Carnival Corp.’s Italian unit is racing to prevent its crippled cruise liner from spewing 2,300 tons of fuel into Europe’s biggest marine park, as the search continues for 29 missing passengers and crew members.


Costa Crociere SpA, which operated the stricken Costa Concordia, has hired Smit Salvage, a unit of Royal Boskalis Westminster N.V., to remove the fuel. Smit personnel and equipment have begun to arrive in the area and company divers hope to inspect the ship in the coming days, said Martin Schuttevaer, director of investor relations for Boskalis.


Time is critical to removing the 500,000 gallons of fuel as deteriorating weather and shifts in the boat’s position increase the risk of a spill. Search and rescue operations had to be suspended for four hours yesterday after the Costa Concordia moved position in rising seas off the Italian island of Giglio.

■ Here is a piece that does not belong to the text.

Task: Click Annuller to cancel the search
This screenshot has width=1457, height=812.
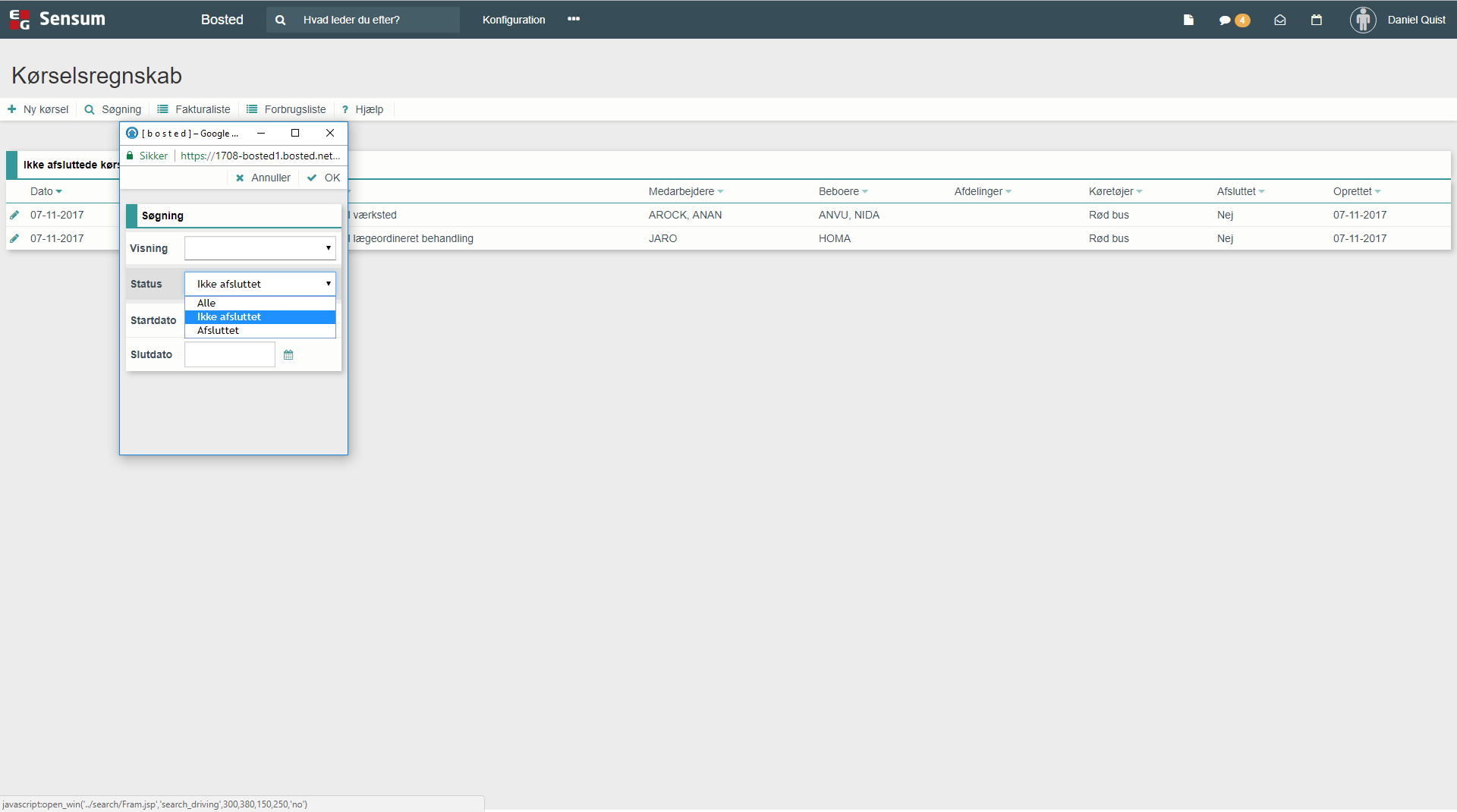Action: pyautogui.click(x=263, y=178)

“Ill weather is the greatest risk to the environment right now because high waves might move or break the ship causing fuel to leak,” Alessandro Gianni, campaign director of Greenpeace Italy operations, said in a phone interview. “Containment barriers that have been placed around the ship don’t work in high waves.”


The ship struck a reef off the island of Giglio on Jan. 13 after the captain overrode a pre-programmed route to sail close to the island, hours after the vessel left a port near Rome with 4,000 passengers and crew for a Mediterranean cruise. Six people are confirmed dead and rescue workers are still searching for survivors in the partially submerged cruise liner.

Marine Sanctuary

The ship is lying on its side off Giglio, an island of 1,500 inhabitants in winter who survive on fishing and tourism, located about 14 miles from the Tuscan coast. Giglio lies within the “Santuario dei Cetacei,” an area of roughly 87,500 square kilometers that in 1999 was declared by the governments of France, Italy and Monaco a sanctuary for marine mammals such as dolphins and whales.

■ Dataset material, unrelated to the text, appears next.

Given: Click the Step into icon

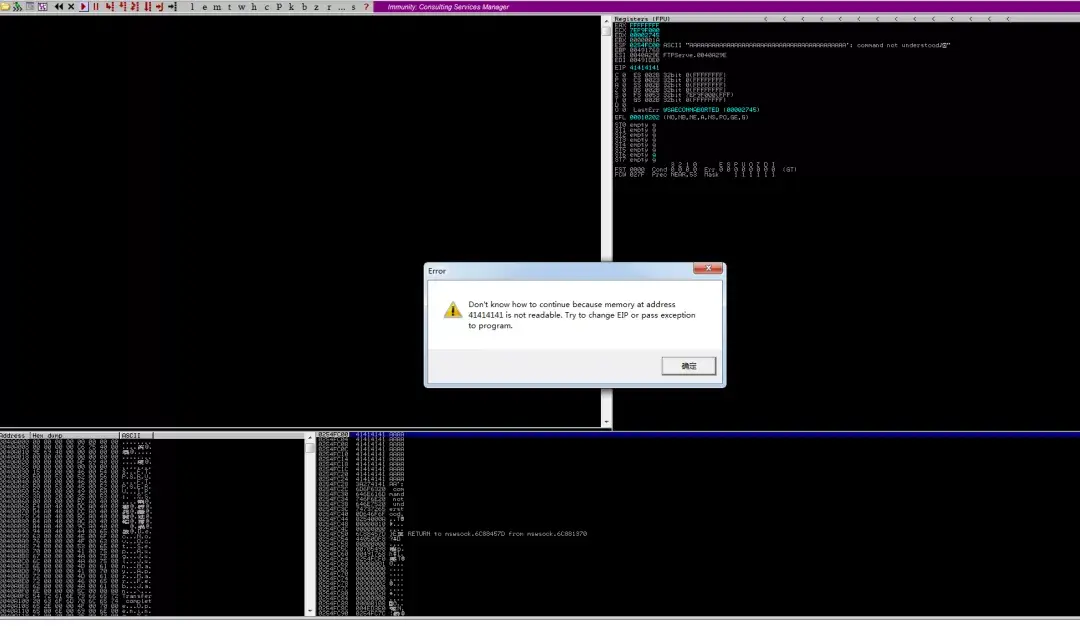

“This is a particularly sensitive area of great environmental value and it just makes you wonder why on earth such large ships are allowed to go through there,” said Giuseppe Notarbartolo, regional coordinator for the Mediterranean for the International Union for Conservation of Nature. “Fuel spills can cause decade-long damage on local animal and plant populations and must be avoided.”


The ship’s 17 fuel tanks are double hulled for added protection and no oil has leaked until now, said Pier Luigi Foschi, chairman of Costa Crociere.


Heating Fuel

Environmental damage “is our main concern after human lives,” Foschi said at a press conference yesterday in Genoa. “I hope the fuel can be taken off the ship soon.”

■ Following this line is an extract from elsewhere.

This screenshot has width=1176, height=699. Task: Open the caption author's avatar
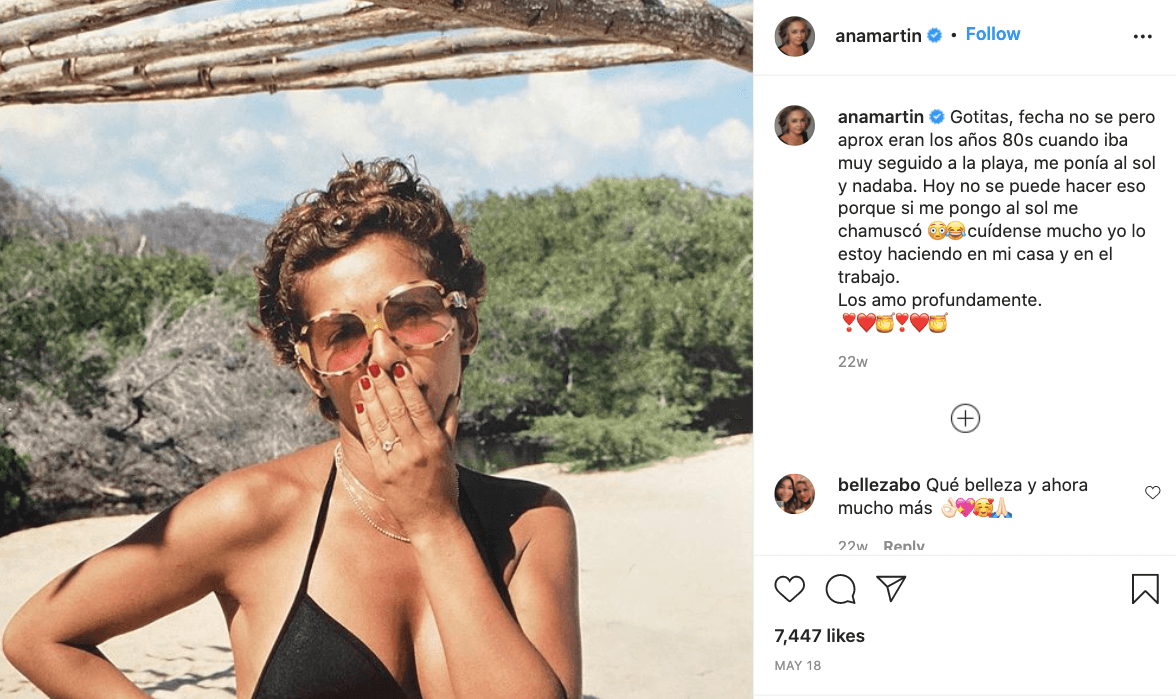tap(795, 125)
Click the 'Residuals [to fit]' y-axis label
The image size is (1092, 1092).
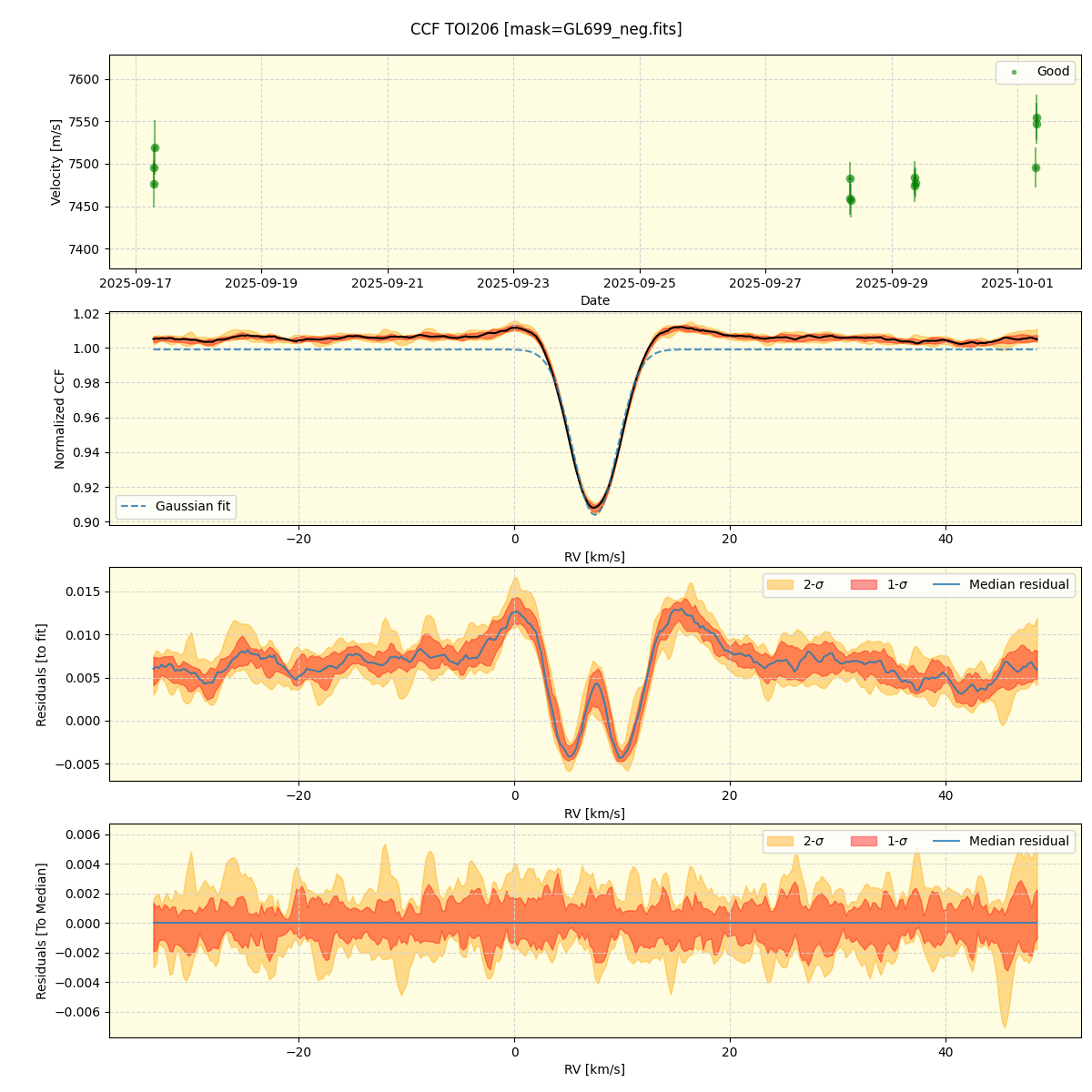(x=41, y=674)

The heavy fuel used to power the ship becomes semi-solid when cooled, making it harder to pump unless it is re-heated or diluted. Removing the fuel could take at least two weeks in good weather, he said.


Smit used a similar technique in June of last year to remove fuel from a tanker that has been sitting off the coast of South Korea for more than 30 years. The company employed a tank heating system to remove about 500 tons of oil from the tanker Kyung Shin, which was at a depth of about 100 meters, according to the company’s website.


The Costa Concordia tanks were full, having refueled at Civitavecchia near Rome hours before hitting the reef. While the ship is lying in about 60 feet of water, rescue workers are concerned that currents and waves could push it off an undersea ledge and in into deeper water.

High Risk

The environmental risk for Giglio “is extremely high,”

Italy’s environment Minister Corrado Clini said yesterday. The “the entire archipelago” may be at threat “depending on how the sea moves.”


Prime Minister Mario Monti’s government plans to declare a state of emergency for the area, news agency Ansa quoted Clini as saying yesterday


“We are very nervous right now and concerned about the future,” said Luca Milani, 38, who owns a building company on the island. “I was born here, I live here, I work here, this place is my life and all I have. Now there is a risk of an environmental catastrophe and that would be the end for us.